>> Begin

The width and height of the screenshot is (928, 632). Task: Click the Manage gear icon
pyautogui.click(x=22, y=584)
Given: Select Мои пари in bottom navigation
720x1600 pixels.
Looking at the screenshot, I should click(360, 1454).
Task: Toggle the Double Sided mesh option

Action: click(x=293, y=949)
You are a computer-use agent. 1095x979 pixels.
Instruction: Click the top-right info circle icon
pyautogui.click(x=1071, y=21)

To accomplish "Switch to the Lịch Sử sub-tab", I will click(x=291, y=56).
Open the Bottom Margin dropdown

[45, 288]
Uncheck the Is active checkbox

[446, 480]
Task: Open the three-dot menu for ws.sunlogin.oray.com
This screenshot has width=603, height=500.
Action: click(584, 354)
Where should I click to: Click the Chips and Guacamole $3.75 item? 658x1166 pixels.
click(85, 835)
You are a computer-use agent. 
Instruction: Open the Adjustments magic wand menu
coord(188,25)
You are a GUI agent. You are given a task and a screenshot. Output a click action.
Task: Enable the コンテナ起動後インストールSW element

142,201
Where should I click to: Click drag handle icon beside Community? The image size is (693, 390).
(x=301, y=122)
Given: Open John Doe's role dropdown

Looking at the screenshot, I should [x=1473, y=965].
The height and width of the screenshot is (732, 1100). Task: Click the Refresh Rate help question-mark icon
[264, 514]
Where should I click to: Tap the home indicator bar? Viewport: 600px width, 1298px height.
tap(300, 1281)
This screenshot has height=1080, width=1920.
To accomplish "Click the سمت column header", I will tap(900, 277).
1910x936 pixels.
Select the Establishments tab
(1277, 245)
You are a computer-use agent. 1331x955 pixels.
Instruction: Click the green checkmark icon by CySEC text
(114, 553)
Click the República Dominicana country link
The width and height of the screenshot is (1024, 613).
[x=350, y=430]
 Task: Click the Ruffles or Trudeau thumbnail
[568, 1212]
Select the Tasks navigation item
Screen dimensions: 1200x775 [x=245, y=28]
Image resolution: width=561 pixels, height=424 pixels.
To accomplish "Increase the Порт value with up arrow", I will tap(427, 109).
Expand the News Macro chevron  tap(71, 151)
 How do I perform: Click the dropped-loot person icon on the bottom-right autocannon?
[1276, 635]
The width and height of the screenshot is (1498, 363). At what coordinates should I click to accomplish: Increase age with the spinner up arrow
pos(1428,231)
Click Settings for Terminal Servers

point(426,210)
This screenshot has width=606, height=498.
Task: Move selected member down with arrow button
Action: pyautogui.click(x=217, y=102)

>> End

Exercise details:
Reproduce the records from the line with "This screenshot has height=1080, width=1920." up to and including the line with "[1276, 635]", changing "Establishments" to "Locations" and leaving everything else as it is.

Output of the exercise:
This screenshot has height=1080, width=1920.
To accomplish "Click the سمت column header", I will tap(900, 277).
1910x936 pixels.
Select the Locations tab
(1277, 245)
You are a computer-use agent. 1331x955 pixels.
Instruction: Click the green checkmark icon by CySEC text
(114, 553)
Click the República Dominicana country link
The width and height of the screenshot is (1024, 613).
[x=350, y=430]
 Task: Click the Ruffles or Trudeau thumbnail
[568, 1212]
Select the Tasks navigation item
Screen dimensions: 1200x775 [x=245, y=28]
Image resolution: width=561 pixels, height=424 pixels.
To accomplish "Increase the Порт value with up arrow", I will tap(427, 109).
Expand the News Macro chevron  tap(71, 151)
 How do I perform: Click the dropped-loot person icon on the bottom-right autocannon?
[1276, 635]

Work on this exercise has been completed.